— TASK SET —
(1) Using the excerpt on court costs and proceedings, answer each question below.
(a) Under Article 89 of the Code of Civil Procedure, which party bears court costs?
(b) According to the 1993 Annual Report of Judicial Statistics, how many cases did district courts deal with in total?
(c) What filing fee is given for a case with a value of 1,000,000 yen?
(2) Please state whether each statement agrees with the excerpt on court costs and proceedings, answering yes or no and quoting the words that decide it.
(a) A provision directly governs the length of proceedings.
(b) Filing fees for civil cases rise with the value of the object of a suit.
(c) More district court cases took over five years than were completed within one month.

— EXCERPT PROVIDED —
— start —

Judicial authorities do not have such authority.

It is stipulated that court costs shall be borne by the losing party (Article 89 of the Code of Civil Procedure). As for damages caused by being involved in a suit entailing expenses of attorney's fees etc., a party may claim the compensation for the damages on the basis of general principles of the Civil Code (Article 709 of the Civil Code). When a public official who exercises public power of the national government or a local government damages a person deliberately or accidentally, the national or local government shall be responsible for compensation for the damages (Article 1 of the State Redress Law).

There is no provision which directly governs the length of proceedings, but it is understood that people have the constitutional rights to speedy proceedings in a court. According to the Annual Report of Judicial Statistics of 1993, the actual duration of proceedings of civil cases (from a filing date to completion of a trial) is as follows: -The total number of cases which district courts have dealt with was 138,040, 8,374 of which were completed within one month, 21,472 within two months, 24,276 within three months, 28,909 within six months, 21,605 within one year, 19,439 within two years, 7,208 within three years, 3,094 within four years, 1,532 within five years and 2,131 over five years. -As for filing fees of civil cases, paragraph 1 of Article 3 and paragraph 1 of the attached list 1 of the Law Concerning the Cost of Civil Procedure provide for these fees so as to increase them corresponding to the value of the object of a suit. According to the Law, examples of concrete filing are as follows: -3,000 yen for a case of the value of 300,000 yen, 8,600 yen for a case of the value of 1,000,000 yen, and 22,600 yen for a case of the value of 3,000,000 yen.

— end —

— GIVEN MATERIAL —

— start —

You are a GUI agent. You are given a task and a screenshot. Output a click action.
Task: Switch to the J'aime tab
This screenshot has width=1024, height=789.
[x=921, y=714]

— end —

— ANSWER SET —
(1)
(a) The losing party.
(b) 138,040.
(c) 8,600 yen.

(2)
(a) No: "There is no provision which directly governs the length of proceedings"
(b) Yes: "so as to increase them corresponding to the value of the object of a suit"
(c) No: "8,374 of which were completed within one month" and "2,131 over five years"